A data step containing only the SET statement will create an exact copy of the dataset. For example, the program

DATA new_sample;
    SET sample;
RUN;

creates a new temporary dataset called new_sample that is a clone of the already existing dataset called sample. You might use code like this when you want to copy a dataset from the temporary library to a permanent library or vice versa.

Modifying an existing dataset

If you do not want to make a copy of a dataset, and instead wish to modify an existing dataset, then you can simply use the same dataset name in the DATA statement and in in the SET statement.

DATA sample;
    SET sample;
    <other commands here>
RUN;

However, you should be aware that this will permanently overwrite the existing dataset. That is, if you use the same names, then SAS will overwrite the existing dataset with the new dataset you are creating.

Data Step Options

Data step options generally perform variable-level actions, like renaming or dropping variables from a dataset. Options usually appear in parentheses right after the name(s) of a dataset that is referenced in the DATA statement or in the SET statement.

Drop Variables or Keep Variables

In the data step, DROP and KEEP are used to "throw out" certain variables from your dataset:

  • KEEP tells SAS to keep only the listed variables; all other variables are removed from the dataset.
  • DROP tells SAS to remove only the listed variables from the dataset; all other variables are kept.

These two options can accomplish the same thing, but in a given situation one will likely be easier than another. If you only want to remove a couple of variables from a dataset, then using a DROP option would be easier than specifying all the variables to stay in a KEEP option. Conversely, if you only want to keep a couple of variables in the dataset then using a KEEP option would be easier than specifying all the variables to remove in a DROP option.

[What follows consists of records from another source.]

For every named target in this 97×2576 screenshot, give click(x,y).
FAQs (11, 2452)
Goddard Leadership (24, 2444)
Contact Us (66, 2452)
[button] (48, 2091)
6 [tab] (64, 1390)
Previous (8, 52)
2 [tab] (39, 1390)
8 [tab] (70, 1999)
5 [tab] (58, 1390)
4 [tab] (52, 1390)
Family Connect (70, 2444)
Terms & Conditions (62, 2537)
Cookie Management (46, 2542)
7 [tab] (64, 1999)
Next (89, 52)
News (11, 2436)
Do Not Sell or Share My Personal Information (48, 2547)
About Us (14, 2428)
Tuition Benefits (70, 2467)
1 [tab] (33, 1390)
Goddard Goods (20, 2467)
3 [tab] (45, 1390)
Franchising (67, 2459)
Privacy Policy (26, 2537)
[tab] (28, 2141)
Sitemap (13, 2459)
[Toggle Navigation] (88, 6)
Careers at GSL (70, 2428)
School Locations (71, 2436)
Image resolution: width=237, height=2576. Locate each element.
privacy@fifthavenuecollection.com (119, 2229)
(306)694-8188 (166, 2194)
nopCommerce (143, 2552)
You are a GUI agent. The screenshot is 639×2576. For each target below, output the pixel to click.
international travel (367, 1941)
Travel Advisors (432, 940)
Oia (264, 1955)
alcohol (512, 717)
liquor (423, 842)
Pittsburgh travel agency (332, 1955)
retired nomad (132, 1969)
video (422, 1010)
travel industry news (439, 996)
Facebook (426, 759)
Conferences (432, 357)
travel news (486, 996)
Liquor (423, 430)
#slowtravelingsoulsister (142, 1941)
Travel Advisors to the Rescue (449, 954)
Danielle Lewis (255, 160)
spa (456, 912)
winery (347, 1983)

Example: Dropping variables by name

Suppose we want to create a new dataset with a variable BMI computed from the existing variables height and weight. Suppose that we also don't want the height and weight variables to be carried over into the new dataset. The following example creates two new variables (bmi and height2) based on the existing variables height and weight, but removes height and weight from the new dataset sample_new_vars.

DATA sample_new_vars (DROP = height weight);
    SET sample;
    bmi = (weight / (height*height) ) * 703;
    height2 = height * 0.0254;
RUN;

Example: Keeping all variables of a specific type

Let's say that we want to make a copy of our dataset, but only keep the character variables (and the ID variable, ids). SAS has special syntax for "name lists", which allow you to use a special nickname to refer to "all character variables in this dataset" (_CHAR_) or "all numeric variables in this dataset" (_NUMERIC_). These name lists can be used in a DROP or KEEP statement, in place of (or in addition to) typical variable names.

DATA sample_stringonly;
   SET sample(KEEP=ids _CHAR_);
RUN;

DATA sample_numericonly;
   SET sample(KEEP=ids _NUMERIC_);
RUN;

Rename Variables

The RENAME option tells SAS to change the name of one or more variables. Its general form is:

    RENAME = (oldvariable1=newvariable1 oldvariable2=newvariable2 ...)

You can rename more than one variable within the parentheses as long as each pair of old and new variable is separated by a space.

Example

To change the names of the variables Gender and DOB to Sex and Date_of_Birth, respectively, we could use the following syntax:

DATA sample2 (RENAME=(Gender=Sex DOB=Date_of_Birth));
    SET sample;
RUN;

What is the difference between putting the DROP, KEEP, or RENAME options in the DATA statement instead of the SET statement?

You may have noticed in the above examples that some included the DROP or KEEP options in the SET statement, while others put it in the DATA statement (the first line of the data step).

  • Options in the SET statement take effect immediately. They affect the data that we're using as a "base" or "starting point" within that data step.
    • If you rename a variable in the SET statement, you'll use the new name in any computations or formulas within that data step.
  • Options in the DATA statement take place last. Think of them as "finishing touches" that take place after all of your computations within the data step are processed.
    • If you rename a variable in the DATA statement, it won't change the variable names right away - so it won't affect syntax you put within that data step.

More Data Step Options

Data step options provide SAS with additional instructions on how to read or write the dataset you name. They are generally attached to an output dataset (one that SAS is going to create), but they can also be attached to an input dataset (one that SAS is going to read, like when a SET statement is used).

We have covered some of the most common data step options here. You can discover more options in the SAS Help and Documentation window.